Unfortunately, tracing data from our scanning fleet showed that this file targeting step was taking inordinately long on many repos. While the median duration of the file targeting step is only 30ms, the 90th percentile duration for the step is around a minute, the 99th percentile is in the tens of minutes, and the maximum is in hours.

While most scans are not affected, this slowness has a real effect on both customers and Semgrep's bottom line. Customers depend on Semgrep to quickly scan their developers' PRs and, with Semgrep Managed Scans, Semgrep pays for far more compute minutes on beefy scan instances than we feel this trivial pattern matching deserves.

What is `.gitignore`? What is `.semgrepignore`?

Semgrep respects both .gitignore and .semgrepignore: if a file is ignored by either of these, it will not be scanned. Git reads .gitignore files from the filesystem and uses the patterns contained inside to determine which files should be versioned by git. Semgrep follows the .gitignore specification for its own ignore file, .semgrepignore, that allows users to exclude files from scans that they do not want excluded by Git. Semgrep also supports ignoring files from our web application, allowing customers to customize their results without needing to commit changes to every repository, and by default excludes files with high scan costs and low security importance like minified Javascript files.

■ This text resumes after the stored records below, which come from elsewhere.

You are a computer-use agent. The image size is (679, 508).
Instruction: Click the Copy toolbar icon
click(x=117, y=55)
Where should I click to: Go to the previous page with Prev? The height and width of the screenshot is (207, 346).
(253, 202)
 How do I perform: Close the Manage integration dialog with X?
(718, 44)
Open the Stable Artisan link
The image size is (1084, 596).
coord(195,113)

Today, Semgrep relies on git ls-files to enumerate files that pass .gitignore filtering. This is performant, since Git can use its internal index to produce this list quickly. But there is no such index for Semgrepignore patterns, and storing one would be challenging because Semgrep does not store state in the filesystem like Git does and makes an effort to avoid storing customer data where possible. Instead, we match Semgrepignore patterns inside Semgrep in OCaml code that compiles Gitignore-compatible patterns to Regex and pairwise matches patterns with paths to identify the set of included files.

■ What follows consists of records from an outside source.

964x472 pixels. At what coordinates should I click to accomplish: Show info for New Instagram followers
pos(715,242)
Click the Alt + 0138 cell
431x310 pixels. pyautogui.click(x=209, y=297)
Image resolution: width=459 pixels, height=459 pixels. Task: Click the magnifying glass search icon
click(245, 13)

Traces identify the culprit

While continuous profiling described by Austin in the previous posts (Announcing Pyro Caml: A Continuous Profiler for OCaml and How Semgrep Cut Taint Analysis Time by 75%) is the gold standard for pinning down performance problems across the scanning fleet, traces provide unmatched visibility into individual scans. At Semgrep, we trace every single scan that runs on our infrastructure via OpenTelemetry, providing function-level visibility into the wall-clock runtime of every scan that we can slice and analyze by customer, repository, or any number of other dimensions.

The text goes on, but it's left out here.